WHAT YOU ARE ASKED TO DO ▸ Starting at the line that has "Where should I" and stopping after the line that has "will (1410, 12).", convert the rows below into a Markdown table with two columns: No for a running number and Line for the line itself. Leave out blank lines.

GIVEN INFORMATION ▸

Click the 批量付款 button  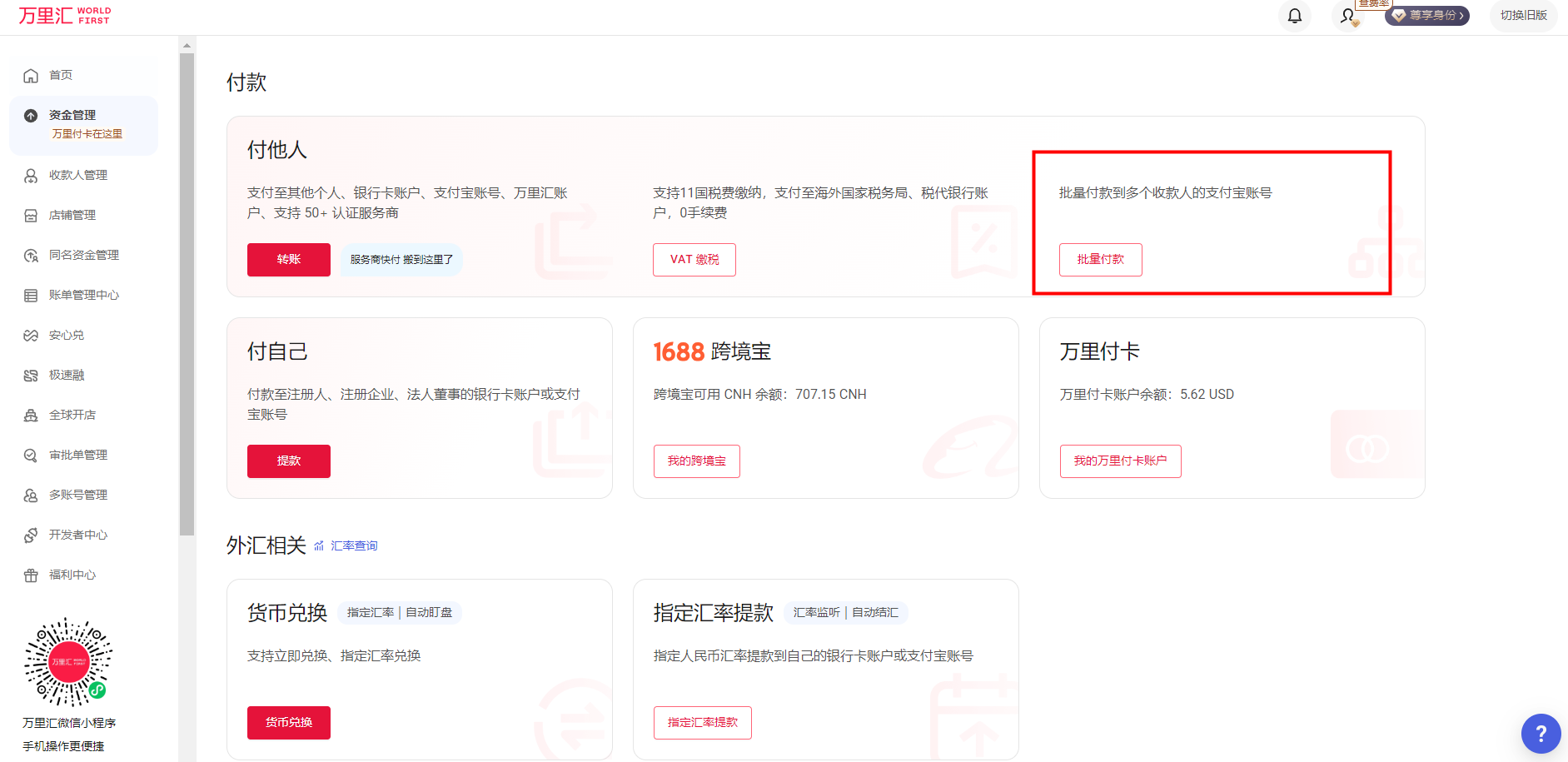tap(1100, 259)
--
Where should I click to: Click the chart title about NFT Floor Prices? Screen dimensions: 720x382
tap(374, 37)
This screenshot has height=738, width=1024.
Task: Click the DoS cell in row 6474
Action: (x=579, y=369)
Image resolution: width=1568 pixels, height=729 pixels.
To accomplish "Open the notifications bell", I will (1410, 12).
--
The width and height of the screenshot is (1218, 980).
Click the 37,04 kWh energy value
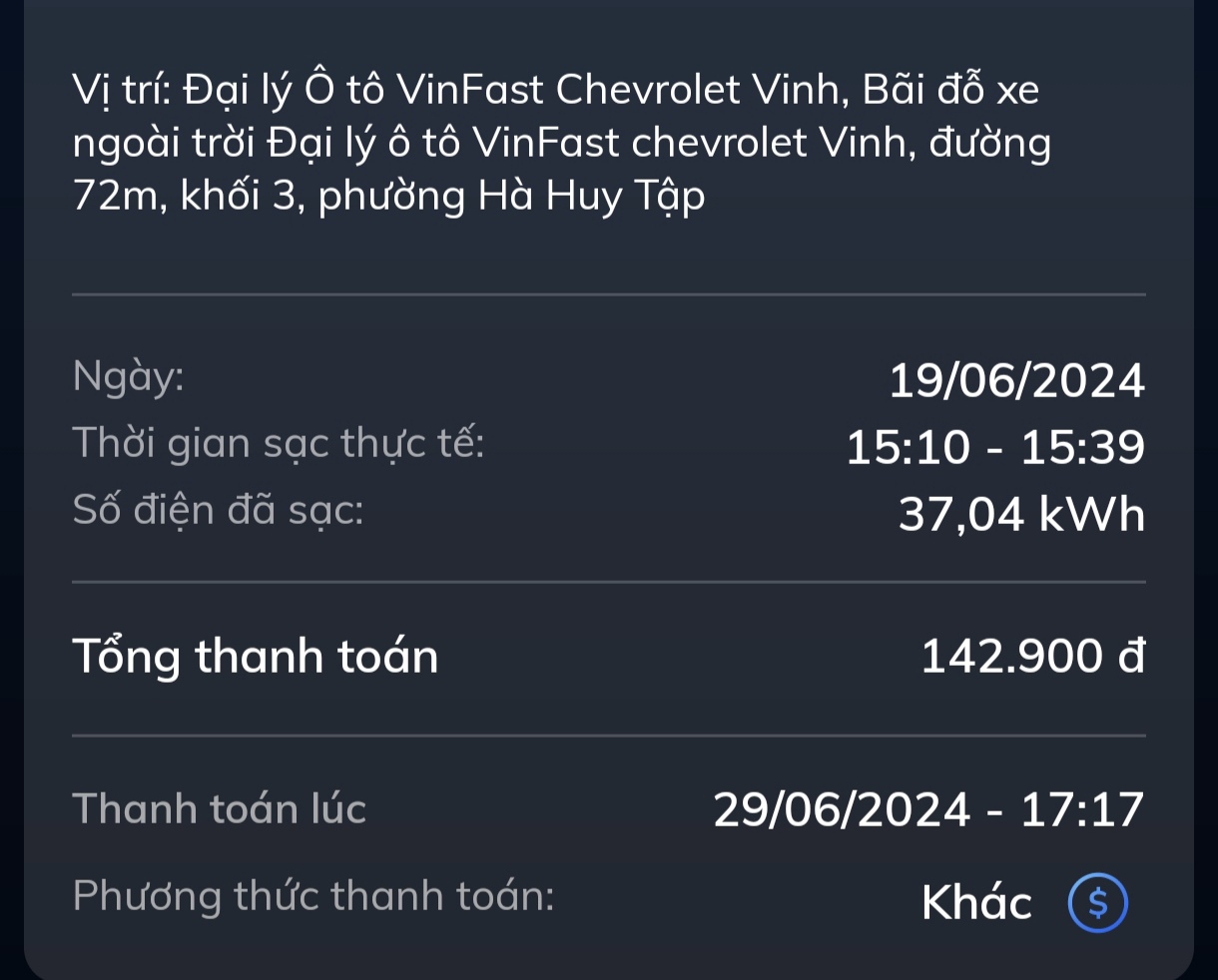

ANSWER BELOW ▸
| No | Line |
|---|---|
| 1 | Where should I click to: Click the chart title about NFT Floor Prices? Screen dimensions: 720x382 |
| 2 | tap(374, 37) |
| 3 | This screenshot has height=738, width=1024. |
| 4 | Task: Click the DoS cell in row 6474 |
| 5 | Action: (x=579, y=369) |
| 6 | Image resolution: width=1568 pixels, height=729 pixels. |
| 7 | To accomplish "Open the notifications bell", I will (1410, 12). |